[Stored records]
■ ■ ■ ■ ■ ■ ■

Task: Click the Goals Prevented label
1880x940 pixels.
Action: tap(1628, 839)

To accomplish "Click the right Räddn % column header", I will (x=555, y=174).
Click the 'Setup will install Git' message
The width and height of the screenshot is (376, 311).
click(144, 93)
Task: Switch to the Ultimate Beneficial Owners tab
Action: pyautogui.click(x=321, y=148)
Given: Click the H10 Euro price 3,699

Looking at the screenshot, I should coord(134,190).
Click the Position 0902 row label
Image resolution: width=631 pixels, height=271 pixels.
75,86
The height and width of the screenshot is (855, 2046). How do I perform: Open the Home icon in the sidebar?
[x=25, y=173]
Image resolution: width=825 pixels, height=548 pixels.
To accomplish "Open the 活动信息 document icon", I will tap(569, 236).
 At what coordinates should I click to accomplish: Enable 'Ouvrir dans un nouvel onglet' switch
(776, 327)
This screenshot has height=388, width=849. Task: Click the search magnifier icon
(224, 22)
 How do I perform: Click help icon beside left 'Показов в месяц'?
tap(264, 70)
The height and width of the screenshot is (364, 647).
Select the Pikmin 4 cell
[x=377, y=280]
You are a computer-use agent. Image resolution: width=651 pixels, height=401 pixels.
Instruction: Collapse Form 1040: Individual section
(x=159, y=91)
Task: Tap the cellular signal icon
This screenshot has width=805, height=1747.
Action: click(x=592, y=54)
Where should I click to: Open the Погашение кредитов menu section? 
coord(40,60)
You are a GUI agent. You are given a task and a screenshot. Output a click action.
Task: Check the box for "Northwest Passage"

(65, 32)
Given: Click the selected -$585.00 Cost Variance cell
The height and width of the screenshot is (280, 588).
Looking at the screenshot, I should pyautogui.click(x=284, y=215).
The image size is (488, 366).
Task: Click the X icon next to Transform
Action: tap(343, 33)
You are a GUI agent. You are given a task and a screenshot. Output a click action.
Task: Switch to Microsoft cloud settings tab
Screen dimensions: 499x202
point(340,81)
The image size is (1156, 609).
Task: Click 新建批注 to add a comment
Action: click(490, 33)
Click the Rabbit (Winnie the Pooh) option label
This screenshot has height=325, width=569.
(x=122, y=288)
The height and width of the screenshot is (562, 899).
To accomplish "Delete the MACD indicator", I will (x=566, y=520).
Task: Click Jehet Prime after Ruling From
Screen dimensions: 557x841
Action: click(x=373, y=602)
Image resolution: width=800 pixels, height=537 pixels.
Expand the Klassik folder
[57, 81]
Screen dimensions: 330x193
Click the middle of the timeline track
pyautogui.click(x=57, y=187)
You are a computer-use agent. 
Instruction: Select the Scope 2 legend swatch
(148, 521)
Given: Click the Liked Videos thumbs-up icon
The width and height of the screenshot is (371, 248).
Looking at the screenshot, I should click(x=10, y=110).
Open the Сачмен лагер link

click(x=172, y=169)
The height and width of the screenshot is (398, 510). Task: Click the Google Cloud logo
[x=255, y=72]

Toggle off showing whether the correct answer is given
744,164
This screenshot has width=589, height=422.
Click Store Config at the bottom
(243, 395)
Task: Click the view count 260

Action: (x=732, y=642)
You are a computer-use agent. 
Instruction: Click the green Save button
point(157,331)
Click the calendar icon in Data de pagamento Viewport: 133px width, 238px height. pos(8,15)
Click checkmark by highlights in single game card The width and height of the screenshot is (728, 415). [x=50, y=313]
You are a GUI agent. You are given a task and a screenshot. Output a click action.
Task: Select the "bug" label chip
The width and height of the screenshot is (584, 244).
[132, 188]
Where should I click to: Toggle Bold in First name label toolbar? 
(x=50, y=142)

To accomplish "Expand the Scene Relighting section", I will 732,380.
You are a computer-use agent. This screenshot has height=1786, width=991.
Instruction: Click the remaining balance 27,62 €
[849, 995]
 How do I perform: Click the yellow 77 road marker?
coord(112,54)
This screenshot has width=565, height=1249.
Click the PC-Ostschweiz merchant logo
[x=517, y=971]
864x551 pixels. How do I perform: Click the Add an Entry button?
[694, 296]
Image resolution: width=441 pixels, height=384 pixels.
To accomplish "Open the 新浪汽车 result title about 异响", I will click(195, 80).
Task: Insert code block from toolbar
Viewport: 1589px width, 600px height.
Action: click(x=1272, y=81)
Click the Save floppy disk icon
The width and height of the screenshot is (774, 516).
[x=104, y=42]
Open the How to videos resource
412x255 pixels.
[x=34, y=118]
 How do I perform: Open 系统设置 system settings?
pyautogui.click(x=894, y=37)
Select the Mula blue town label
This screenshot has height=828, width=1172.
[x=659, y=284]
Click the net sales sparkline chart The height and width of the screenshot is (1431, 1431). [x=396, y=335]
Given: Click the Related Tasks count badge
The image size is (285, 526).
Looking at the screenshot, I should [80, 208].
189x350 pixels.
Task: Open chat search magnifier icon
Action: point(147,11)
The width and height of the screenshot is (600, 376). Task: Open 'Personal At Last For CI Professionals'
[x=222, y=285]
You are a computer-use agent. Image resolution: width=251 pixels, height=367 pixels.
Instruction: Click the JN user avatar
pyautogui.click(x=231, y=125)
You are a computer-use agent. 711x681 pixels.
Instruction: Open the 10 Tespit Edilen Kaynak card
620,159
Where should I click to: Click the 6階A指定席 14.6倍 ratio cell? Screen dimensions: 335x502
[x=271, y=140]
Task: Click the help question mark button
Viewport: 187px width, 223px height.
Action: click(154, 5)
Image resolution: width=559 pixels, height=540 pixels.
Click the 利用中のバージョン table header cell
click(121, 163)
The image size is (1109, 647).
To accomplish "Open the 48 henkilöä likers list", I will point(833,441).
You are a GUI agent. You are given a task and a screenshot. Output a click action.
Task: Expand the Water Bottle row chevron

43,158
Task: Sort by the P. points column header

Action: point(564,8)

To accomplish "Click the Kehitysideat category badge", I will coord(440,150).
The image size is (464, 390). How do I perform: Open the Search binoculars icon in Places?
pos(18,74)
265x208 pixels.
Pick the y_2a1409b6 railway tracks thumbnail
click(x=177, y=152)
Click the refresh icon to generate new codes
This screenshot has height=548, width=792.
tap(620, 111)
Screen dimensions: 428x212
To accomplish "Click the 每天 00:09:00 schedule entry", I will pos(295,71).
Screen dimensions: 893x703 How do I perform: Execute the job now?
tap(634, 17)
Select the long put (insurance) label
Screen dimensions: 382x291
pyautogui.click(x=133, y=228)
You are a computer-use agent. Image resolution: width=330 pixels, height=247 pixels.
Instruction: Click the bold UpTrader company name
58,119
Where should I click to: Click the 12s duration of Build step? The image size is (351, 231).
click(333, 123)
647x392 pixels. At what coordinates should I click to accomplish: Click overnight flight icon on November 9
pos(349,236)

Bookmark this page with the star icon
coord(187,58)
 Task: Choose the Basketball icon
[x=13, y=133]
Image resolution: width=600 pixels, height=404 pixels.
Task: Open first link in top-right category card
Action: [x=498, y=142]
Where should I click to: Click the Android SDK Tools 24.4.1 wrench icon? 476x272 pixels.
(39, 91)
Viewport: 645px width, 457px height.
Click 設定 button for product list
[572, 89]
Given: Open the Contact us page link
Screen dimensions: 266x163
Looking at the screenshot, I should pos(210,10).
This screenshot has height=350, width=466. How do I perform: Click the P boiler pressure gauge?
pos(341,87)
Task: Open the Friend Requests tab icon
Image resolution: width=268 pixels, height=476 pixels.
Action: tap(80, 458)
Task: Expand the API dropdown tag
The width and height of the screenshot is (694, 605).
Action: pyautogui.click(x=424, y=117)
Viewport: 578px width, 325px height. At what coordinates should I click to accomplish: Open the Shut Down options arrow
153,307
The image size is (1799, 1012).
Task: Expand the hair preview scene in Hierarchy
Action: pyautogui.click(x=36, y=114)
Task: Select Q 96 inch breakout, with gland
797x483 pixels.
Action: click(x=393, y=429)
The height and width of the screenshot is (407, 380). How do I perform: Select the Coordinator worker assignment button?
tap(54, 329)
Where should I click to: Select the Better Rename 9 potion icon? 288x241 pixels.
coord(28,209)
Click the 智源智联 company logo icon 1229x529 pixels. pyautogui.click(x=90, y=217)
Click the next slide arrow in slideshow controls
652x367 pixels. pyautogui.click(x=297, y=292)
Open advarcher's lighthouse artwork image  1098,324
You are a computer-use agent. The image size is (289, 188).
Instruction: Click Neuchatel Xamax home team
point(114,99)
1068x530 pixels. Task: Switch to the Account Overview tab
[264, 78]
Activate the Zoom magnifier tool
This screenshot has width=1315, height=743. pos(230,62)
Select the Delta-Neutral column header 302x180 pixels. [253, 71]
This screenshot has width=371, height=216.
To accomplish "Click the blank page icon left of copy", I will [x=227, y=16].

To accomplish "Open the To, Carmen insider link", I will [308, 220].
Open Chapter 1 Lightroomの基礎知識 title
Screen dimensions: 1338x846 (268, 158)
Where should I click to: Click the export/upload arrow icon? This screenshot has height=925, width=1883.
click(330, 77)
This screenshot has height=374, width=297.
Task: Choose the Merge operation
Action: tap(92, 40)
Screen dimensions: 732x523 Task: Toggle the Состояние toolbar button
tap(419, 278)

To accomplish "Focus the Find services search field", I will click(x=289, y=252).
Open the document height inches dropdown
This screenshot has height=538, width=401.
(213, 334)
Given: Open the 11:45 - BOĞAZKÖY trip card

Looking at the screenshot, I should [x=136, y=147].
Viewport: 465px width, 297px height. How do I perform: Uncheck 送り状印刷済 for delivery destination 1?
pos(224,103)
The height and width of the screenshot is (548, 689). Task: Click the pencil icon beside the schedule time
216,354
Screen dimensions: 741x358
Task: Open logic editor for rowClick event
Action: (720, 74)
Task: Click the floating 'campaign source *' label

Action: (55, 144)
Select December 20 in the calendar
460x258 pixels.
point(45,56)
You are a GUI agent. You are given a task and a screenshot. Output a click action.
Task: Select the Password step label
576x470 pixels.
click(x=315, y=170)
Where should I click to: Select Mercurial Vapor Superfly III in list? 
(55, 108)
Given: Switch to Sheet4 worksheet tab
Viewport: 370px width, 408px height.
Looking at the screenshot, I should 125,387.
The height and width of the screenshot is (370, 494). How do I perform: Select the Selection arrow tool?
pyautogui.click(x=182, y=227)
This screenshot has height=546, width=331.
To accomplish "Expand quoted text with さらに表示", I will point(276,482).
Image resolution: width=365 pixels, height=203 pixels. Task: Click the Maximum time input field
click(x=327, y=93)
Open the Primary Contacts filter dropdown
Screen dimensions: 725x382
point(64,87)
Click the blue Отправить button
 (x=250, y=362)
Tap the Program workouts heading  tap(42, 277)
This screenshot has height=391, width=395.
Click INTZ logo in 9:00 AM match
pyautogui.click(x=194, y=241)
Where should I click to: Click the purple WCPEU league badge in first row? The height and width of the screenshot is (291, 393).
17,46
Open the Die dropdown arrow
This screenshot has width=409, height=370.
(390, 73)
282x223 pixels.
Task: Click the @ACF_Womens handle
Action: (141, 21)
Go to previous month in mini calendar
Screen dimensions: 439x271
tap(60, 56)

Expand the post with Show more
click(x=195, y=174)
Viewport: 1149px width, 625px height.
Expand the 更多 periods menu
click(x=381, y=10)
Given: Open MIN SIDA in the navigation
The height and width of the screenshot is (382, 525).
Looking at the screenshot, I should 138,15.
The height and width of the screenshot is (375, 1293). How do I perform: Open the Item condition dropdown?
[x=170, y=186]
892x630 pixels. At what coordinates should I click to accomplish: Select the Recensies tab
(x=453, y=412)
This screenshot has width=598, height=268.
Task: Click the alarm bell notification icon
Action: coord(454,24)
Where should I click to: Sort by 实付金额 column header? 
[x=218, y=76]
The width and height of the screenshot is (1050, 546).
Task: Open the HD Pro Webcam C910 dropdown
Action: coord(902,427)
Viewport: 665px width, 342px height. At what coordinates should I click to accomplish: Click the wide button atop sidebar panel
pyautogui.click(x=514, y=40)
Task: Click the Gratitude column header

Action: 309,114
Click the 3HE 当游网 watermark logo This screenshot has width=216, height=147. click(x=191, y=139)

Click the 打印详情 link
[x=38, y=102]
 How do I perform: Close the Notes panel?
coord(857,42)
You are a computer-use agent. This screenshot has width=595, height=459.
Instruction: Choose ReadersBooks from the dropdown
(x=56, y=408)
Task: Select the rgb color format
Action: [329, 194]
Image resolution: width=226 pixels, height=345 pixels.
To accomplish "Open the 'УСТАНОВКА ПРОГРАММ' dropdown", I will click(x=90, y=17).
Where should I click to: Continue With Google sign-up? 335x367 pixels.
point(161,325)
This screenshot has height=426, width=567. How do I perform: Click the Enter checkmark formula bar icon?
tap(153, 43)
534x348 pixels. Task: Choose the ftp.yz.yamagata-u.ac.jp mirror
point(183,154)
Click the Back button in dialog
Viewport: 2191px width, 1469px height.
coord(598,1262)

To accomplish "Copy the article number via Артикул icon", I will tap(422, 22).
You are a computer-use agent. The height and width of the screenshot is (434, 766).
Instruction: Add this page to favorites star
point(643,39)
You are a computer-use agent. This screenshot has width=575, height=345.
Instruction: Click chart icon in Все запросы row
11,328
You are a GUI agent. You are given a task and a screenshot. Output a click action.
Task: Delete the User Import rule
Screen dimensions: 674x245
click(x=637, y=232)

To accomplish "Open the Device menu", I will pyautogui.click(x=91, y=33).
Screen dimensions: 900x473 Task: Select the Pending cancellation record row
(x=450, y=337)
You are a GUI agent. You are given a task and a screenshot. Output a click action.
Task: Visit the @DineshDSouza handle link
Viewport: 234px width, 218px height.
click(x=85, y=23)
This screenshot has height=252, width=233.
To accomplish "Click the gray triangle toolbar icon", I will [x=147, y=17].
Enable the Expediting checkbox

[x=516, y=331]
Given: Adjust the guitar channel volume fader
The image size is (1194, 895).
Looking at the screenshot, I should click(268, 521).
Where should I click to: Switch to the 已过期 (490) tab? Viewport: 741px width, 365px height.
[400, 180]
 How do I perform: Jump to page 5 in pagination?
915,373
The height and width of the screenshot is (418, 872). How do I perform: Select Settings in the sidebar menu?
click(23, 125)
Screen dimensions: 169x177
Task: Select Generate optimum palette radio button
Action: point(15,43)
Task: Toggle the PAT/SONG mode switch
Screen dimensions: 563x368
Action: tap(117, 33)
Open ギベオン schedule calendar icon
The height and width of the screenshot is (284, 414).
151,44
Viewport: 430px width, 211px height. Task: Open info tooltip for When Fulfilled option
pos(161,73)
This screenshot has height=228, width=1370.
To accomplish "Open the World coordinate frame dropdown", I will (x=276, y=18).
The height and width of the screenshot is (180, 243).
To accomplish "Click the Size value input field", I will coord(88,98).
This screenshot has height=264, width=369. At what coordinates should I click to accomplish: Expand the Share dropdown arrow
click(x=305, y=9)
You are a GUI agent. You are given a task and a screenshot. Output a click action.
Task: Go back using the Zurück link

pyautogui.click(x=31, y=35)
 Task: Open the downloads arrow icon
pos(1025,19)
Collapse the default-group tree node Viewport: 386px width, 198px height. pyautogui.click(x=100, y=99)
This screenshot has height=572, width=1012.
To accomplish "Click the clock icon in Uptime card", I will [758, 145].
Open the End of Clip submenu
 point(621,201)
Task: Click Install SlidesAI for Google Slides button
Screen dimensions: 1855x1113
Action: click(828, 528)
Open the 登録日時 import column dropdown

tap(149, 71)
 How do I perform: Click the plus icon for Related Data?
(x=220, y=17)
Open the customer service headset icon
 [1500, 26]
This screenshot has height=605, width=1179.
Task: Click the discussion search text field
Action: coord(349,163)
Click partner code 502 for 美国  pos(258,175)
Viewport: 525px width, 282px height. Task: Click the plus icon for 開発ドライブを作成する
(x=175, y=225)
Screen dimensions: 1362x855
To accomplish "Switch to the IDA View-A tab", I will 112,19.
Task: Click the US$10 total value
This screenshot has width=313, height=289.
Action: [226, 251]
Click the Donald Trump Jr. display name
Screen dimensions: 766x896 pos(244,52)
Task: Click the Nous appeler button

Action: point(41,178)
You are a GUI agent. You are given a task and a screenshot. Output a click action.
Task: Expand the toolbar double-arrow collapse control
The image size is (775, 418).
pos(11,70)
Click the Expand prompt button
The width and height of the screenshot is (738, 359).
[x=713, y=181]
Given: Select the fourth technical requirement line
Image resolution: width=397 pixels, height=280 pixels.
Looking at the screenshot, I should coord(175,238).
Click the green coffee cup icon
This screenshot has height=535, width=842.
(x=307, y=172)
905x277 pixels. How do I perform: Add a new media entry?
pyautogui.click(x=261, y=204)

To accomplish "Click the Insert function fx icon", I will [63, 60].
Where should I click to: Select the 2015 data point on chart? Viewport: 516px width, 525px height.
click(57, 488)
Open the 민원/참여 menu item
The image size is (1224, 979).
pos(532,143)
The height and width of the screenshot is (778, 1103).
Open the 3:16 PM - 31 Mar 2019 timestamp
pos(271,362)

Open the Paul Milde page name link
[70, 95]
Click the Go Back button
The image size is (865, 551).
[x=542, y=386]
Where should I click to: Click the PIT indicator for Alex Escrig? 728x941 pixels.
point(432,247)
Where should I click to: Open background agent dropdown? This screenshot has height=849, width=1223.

■ ■ ■ ■ ■ ■ ■

I'd like the lines above from the one with "Screen dimensions: 563x368" up to and including the one with "Collapse the default-group" copied exactly, with no other lines.

Screen dimensions: 563x368
Action: tap(117, 33)
Open ギベオン schedule calendar icon
The height and width of the screenshot is (284, 414).
151,44
Viewport: 430px width, 211px height. Task: Open info tooltip for When Fulfilled option
pos(161,73)
This screenshot has height=228, width=1370.
To accomplish "Open the World coordinate frame dropdown", I will (x=276, y=18).
The height and width of the screenshot is (180, 243).
To accomplish "Click the Size value input field", I will coord(88,98).
This screenshot has height=264, width=369. At what coordinates should I click to accomplish: Expand the Share dropdown arrow
click(x=305, y=9)
You are a GUI agent. You are given a task and a screenshot. Output a click action.
Task: Go back using the Zurück link

pyautogui.click(x=31, y=35)
 Task: Open the downloads arrow icon
pos(1025,19)
Collapse the default-group tree node Viewport: 386px width, 198px height. pyautogui.click(x=100, y=99)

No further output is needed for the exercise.